Les États-Unis franchissent un nouveau cap dans la crise à l’est de la République démocratique du Congo. Washington a décidé de sanctionner l’ancien président Joseph Kabila, accusé de contribuer à l’instabilité du pays à travers un soutien présumé au M23 et à l’Alliance Fleuve Congo (AFC), son bras politique.
Une décision hautement symbolique qui place pour la première fois l’ex-chef d’État congolais dans le viseur direct des sanctions américaines.
Washington accuse Kabila de déstabiliser la RDC
Joseph Kabila figure désormais sur la liste noire de l’OFAC, l’organisme américain chargé des sanctions économiques internationales.
Selon le département du Trésor américain, l’ancien président soutiendrait financièrement et politiquement les groupes armés actifs dans l’est de la RDC.
Pour Washington, ces mouvements constituent aujourd’hui l’un des principaux foyers d’instabilité dans la région des Grands Lacs.

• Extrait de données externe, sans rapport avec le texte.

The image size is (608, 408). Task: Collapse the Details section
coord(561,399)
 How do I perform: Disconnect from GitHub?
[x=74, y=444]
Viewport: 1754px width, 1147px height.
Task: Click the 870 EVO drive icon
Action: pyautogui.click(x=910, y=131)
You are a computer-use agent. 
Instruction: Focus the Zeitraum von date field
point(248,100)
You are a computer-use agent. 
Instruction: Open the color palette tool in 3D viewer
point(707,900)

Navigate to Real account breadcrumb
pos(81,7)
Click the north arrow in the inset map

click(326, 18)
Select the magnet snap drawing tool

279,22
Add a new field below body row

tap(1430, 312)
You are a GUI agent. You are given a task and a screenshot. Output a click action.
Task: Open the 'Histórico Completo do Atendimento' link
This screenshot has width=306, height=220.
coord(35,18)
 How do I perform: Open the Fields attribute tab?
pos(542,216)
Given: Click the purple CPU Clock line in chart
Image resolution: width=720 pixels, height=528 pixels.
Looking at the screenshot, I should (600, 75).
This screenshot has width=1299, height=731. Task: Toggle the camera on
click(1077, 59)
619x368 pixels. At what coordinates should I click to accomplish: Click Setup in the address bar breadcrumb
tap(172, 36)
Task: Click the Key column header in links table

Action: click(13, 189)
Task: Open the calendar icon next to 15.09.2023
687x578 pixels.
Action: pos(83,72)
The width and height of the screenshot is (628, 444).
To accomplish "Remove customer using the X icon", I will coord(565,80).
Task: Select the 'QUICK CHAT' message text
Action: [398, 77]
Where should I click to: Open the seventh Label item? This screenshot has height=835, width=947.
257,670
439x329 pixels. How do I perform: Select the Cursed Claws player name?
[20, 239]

Le ministre américain des Finances, Scott Bessent, affirme que Donald Trump veut “tenir responsables” ceux qui alimentent les violences en RDC.
Une accusation qui renforce la ligne de Kinshasa
Ces sanctions interviennent alors que le pouvoir congolais accuse depuis plusieurs mois Joseph Kabila de liens avec le M23.
Fin septembre, la justice congolaise l’avait déjà condamné par contumace à la peine de mort pour “complicité” avec la rébellion soutenue par Kigali.
L’ancien président n’a jamais reconnu ces accusations. Mais sa présence remarquée à Goma l’an dernier, alors que la ville était sous influence du M23, avait fortement alimenté les soupçons à Kinshasa.
Le pouvoir de Félix Tshisekedi était même allé jusqu’à le qualifier de “sujet rwandais”.
Le conflit à l’est reconfigure les équilibres politiques
Cette décision américaine intervient dans un contexte où la guerre dans l’est de la RDC dépasse désormais le simple affrontement militaire.
Le conflit devient aussi une bataille diplomatique et économique autour du contrôle régional et des minerais stratégiques congolais.
Quelques semaines après la condamnation de Kabila, Kigali et Kinshasa avaient signé à Washington un fragile accord de paix sous médiation américaine.
En arrière-plan, les États-Unis cherchent également à sécuriser leur accès aux ressources minières congolaises, essentielles pour les industries technologiques et énergétiques.
Kabila, l’ombre persistante de la politique congolaise
Depuis son départ du pouvoir en 2019, Joseph Kabila entretient le mystère autour de ses activités et de ses réseaux d’influence.
Très discret publiquement, il reste néanmoins une figure centrale de l’équilibre politique congolais, avec des relais encore importants dans l’appareil sécuritaire et politique.
Les sanctions américaines traduisent désormais une évolution majeure : Washington ne considère plus seulement le conflit congolais comme une crise régionale, mais comme un enjeu stratégique nécessitant des pressions ciblées contre certains acteurs jugés influents.
Des sanctions surtout politiques
Concrètement, les mesures américaines impliquent le gel d’éventuels avoirs détenus par Joseph Kabila aux États-Unis et interdisent toute relation commerciale avec des entreprises ou citoyens américains.
Mais au-delà de l’aspect financier, la portée est surtout politique.
En sanctionnant un ancien président congolais, Washington envoie un signal direct sur son implication croissante dans le dossier sécuritaire des Grands Lacs.